抜き出した文章:
▶
同作は、桑原裕子さん主宰の劇団KAKUTAによる舞台作品が原作。ある“一夜(ひとよ)”に子どもの未来を思って父を殺めた母と、それによって人生が大きく狂ってしまった三兄妹を描く作品です。
母・稲村こはるを演じるのは田中裕子さん。長男・大樹を鈴木亮平さん、次男・雄二を佐藤健さん(主演)、長女・園子を松岡茉優さんが演じています。
今回はそんな映画「ひとよ」を、3つのポイントに絞ってご紹介します。
【STORY】どしゃぶりの雨降る夜、タクシー会社を営む稲村家の母・こはる(田中裕子)は、愛した夫を手にかけた。それが、最愛の子どもたち三兄妹の幸せと信じて。そして、こはるは、15年後の再会を子どもたちに誓い、家を去った――
時は流れ、現在。次男・雄二(佐藤健)、長男・大樹(鈴木亮平)、長女・園子(松岡茉優)の三兄妹は、事件の日から抱えたこころの傷を隠したまま、大人になった。
抗うことのできなかった別れ道から、時間が止まってしまった家族。そんな一家に、母・こはるは帰ってくる。
15年前、母の切なる決断と、のこされた子どもたち。皆が願った将来とは違ってしまった今、再会を果たした彼らがたどりつく先は――
これまで犯罪者や警察など、事情を抱えた“立場の近い他人同士”を擬似家族的に描く作品の多かった白石和彌監督。しかし今回は、「稲村家」という血の繋がりのある家族が題材となっています。
舞台「ひとよ」の映画化が決まったとき、これに対して白石監督は「(家族という)近い存在だけに、複雑な関係性だな」という印象があったのだそう。
実際「ひとよ」の物語は、母親が父親を殺し、その母親も「15年経って、ほとぼりが冷めた頃に帰ってくる」と言い残して自首し、そのまま音信不通に。家業のタクシー会社を親族が受け継ぎ居場所は残ったとはいえ、三兄妹は“15年後の約束”が果たされると信じ続けていいのかわからないまま、人殺しの子どもとして生きざるをえない状況となりました。
父親を殺めた夜、母親が約束とともに子どもたちに伝えたのは「あんたたちは何にだってなれる」という力強いメッセージ。しかし大人になった彼らは、それぞれ別々の人生ながら、誰もが子どもの頃の夢とは程遠い生活を送っていました。
◀
行の抜き出し:
▶
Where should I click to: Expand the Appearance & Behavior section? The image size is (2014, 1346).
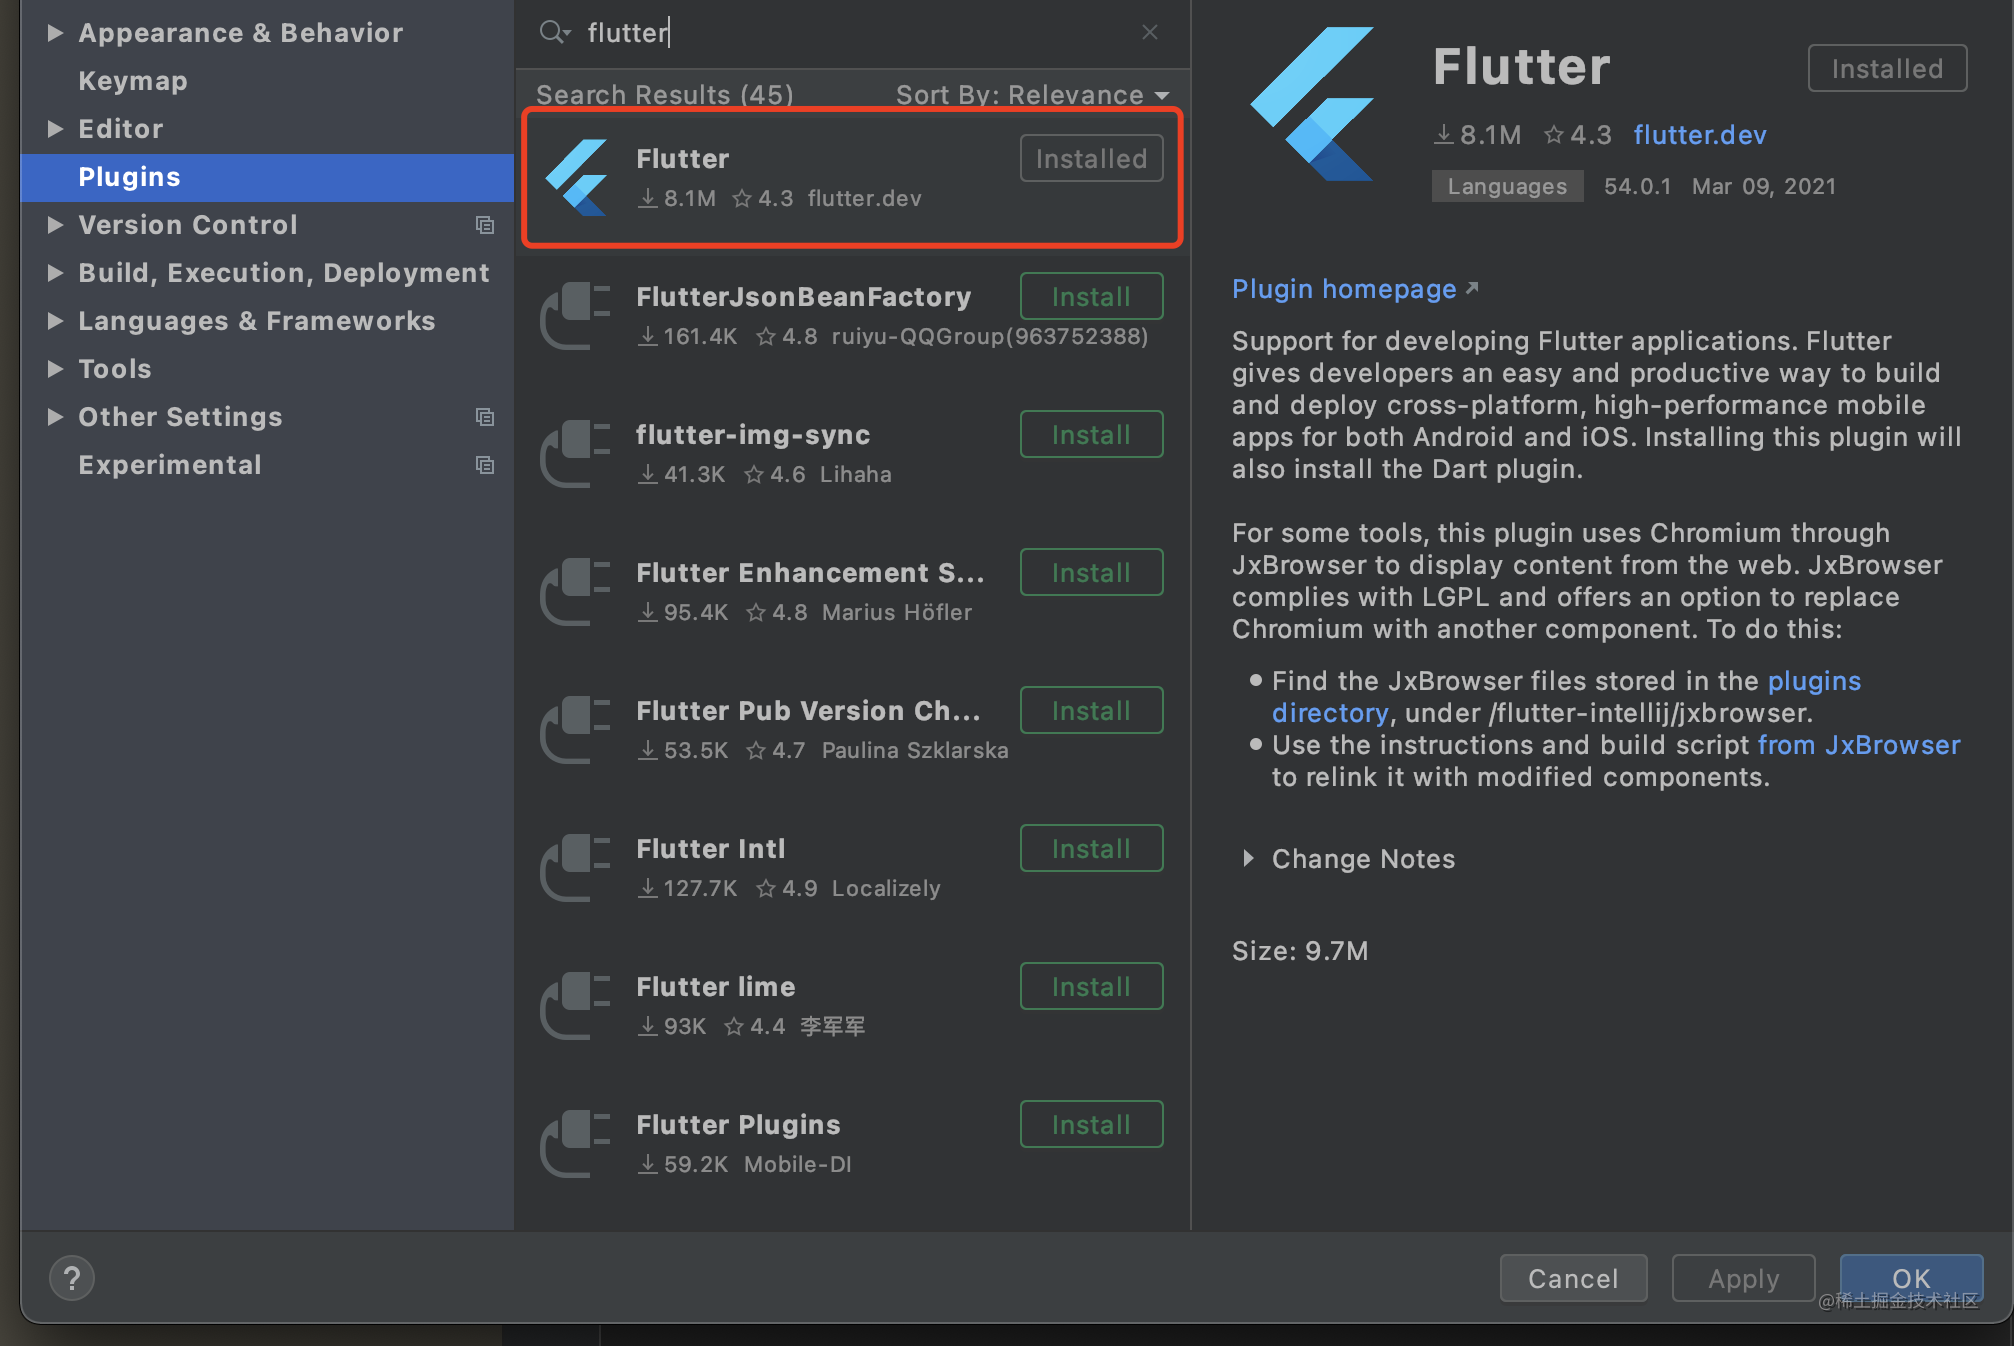click(x=56, y=32)
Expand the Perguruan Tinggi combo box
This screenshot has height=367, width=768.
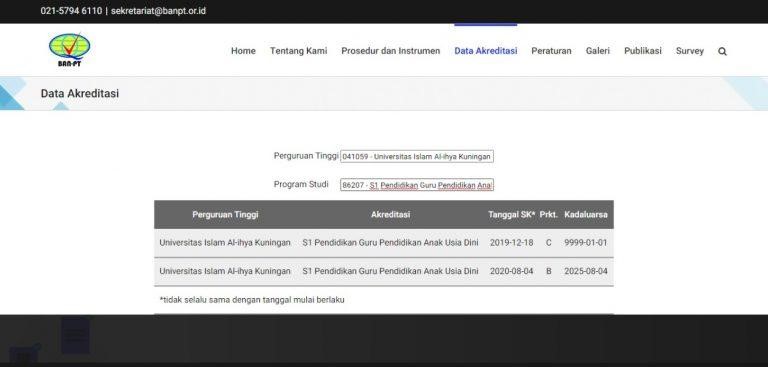[x=417, y=156]
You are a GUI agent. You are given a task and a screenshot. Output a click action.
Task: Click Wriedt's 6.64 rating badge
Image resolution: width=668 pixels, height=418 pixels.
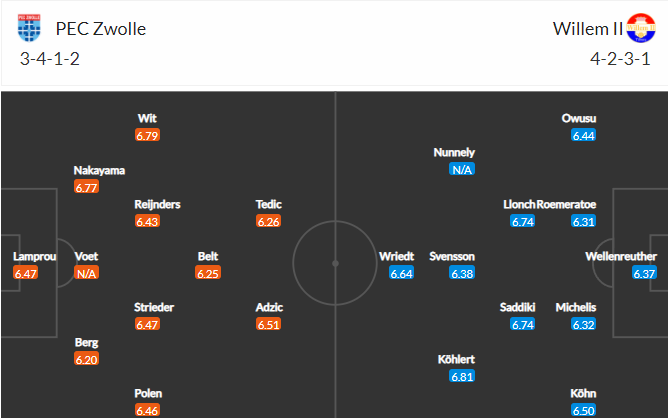[401, 273]
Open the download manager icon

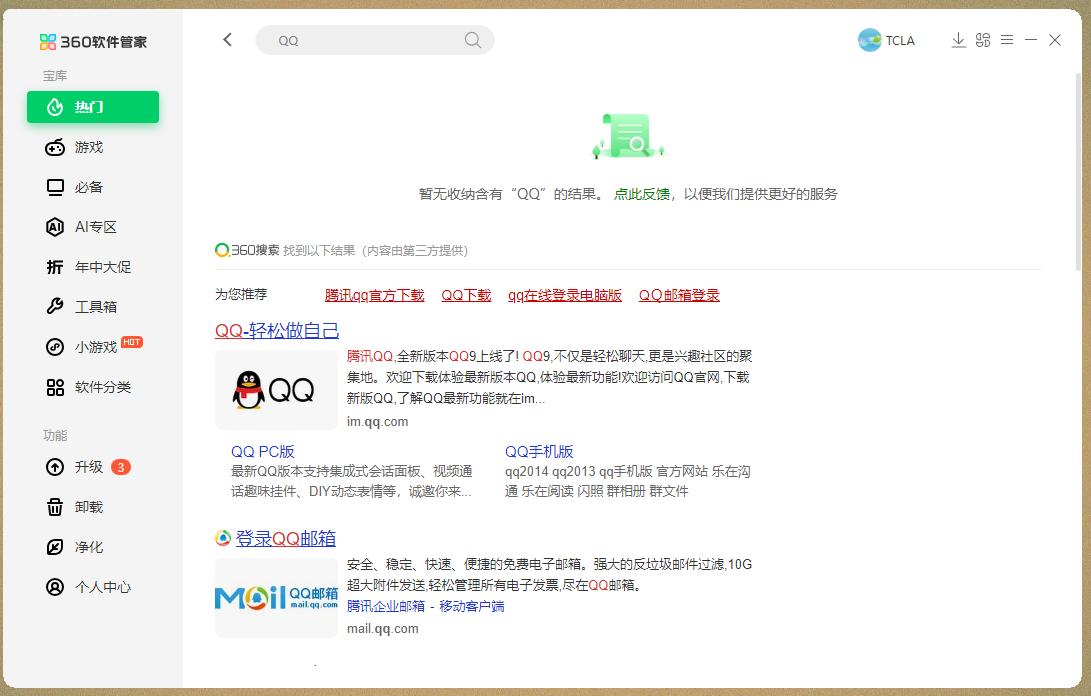click(x=958, y=39)
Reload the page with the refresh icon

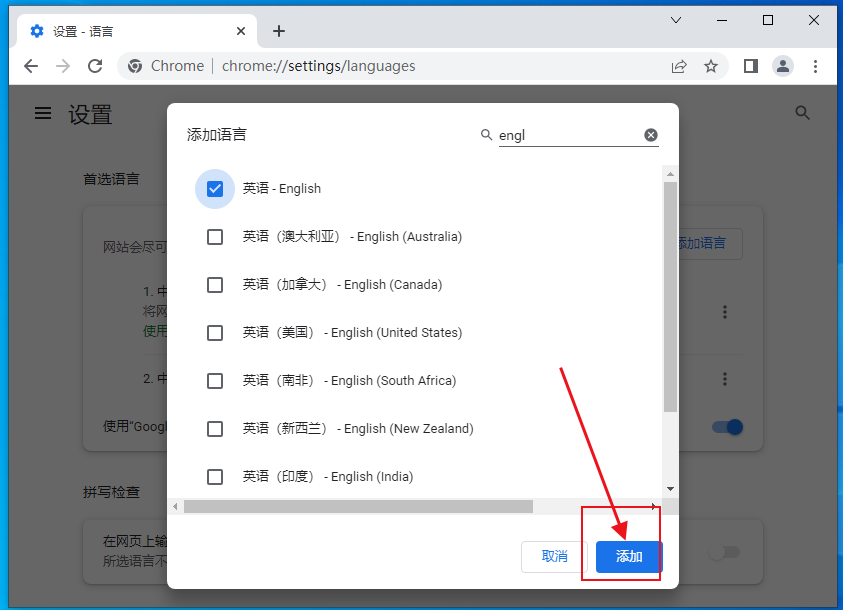click(95, 66)
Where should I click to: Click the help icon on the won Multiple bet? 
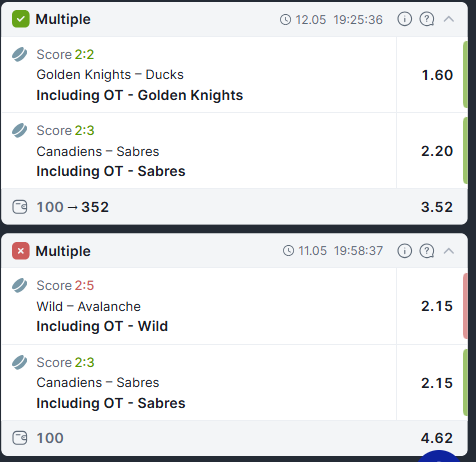(x=427, y=19)
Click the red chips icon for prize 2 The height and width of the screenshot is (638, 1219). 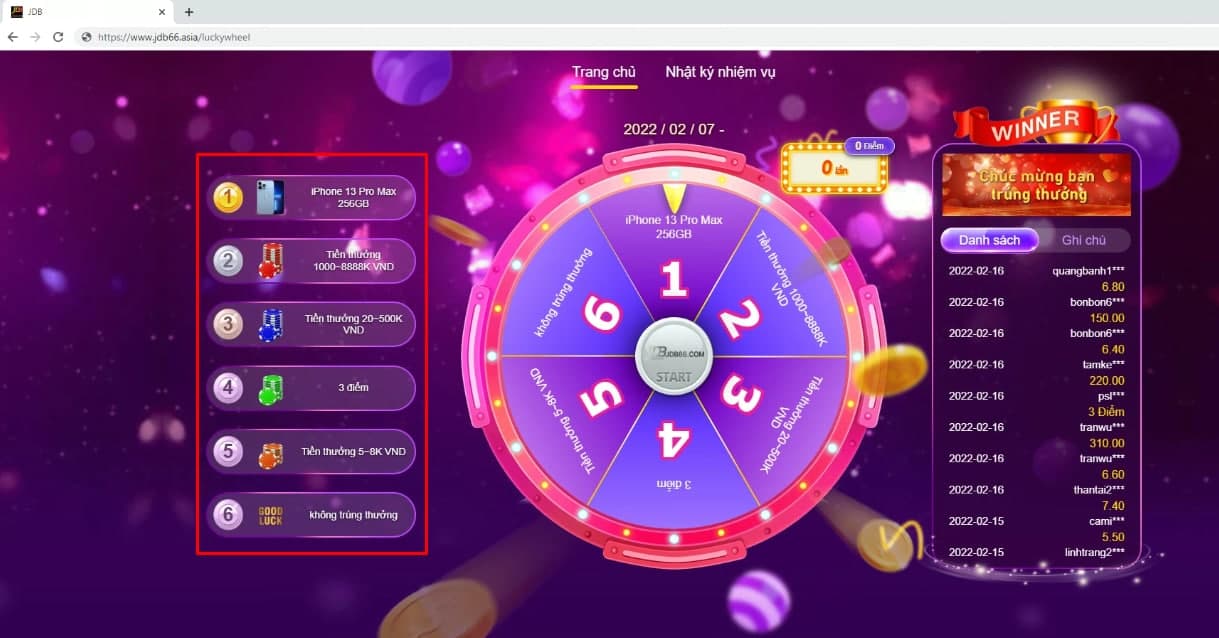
◀
やること: 映画「ひとよ」の紹介文のうち、「今回はそんな映画「ひとよ」を、3つのポイントに絞ってご紹介します。」で始まり「る家族が題材となっています。」で終わる部分を、一字も変えずに書き写してください。

答え:
今回はそんな映画「ひとよ」を、3つのポイントに絞ってご紹介します。
【STORY】どしゃぶりの雨降る夜、タクシー会社を営む稲村家の母・こはる(田中裕子)は、愛した夫を手にかけた。それが、最愛の子どもたち三兄妹の幸せと信じて。そして、こはるは、15年後の再会を子どもたちに誓い、家を去った――
時は流れ、現在。次男・雄二(佐藤健)、長男・大樹(鈴木亮平)、長女・園子(松岡茉優)の三兄妹は、事件の日から抱えたこころの傷を隠したまま、大人になった。
抗うことのできなかった別れ道から、時間が止まってしまった家族。そんな一家に、母・こはるは帰ってくる。
15年前、母の切なる決断と、のこされた子どもたち。皆が願った将来とは違ってしまった今、再会を果たした彼らがたどりつく先は――
これまで犯罪者や警察など、事情を抱えた“立場の近い他人同士”を擬似家族的に描く作品の多かった白石和彌監督。しかし今回は、「稲村家」という血の繋がりのある家族が題材となっています。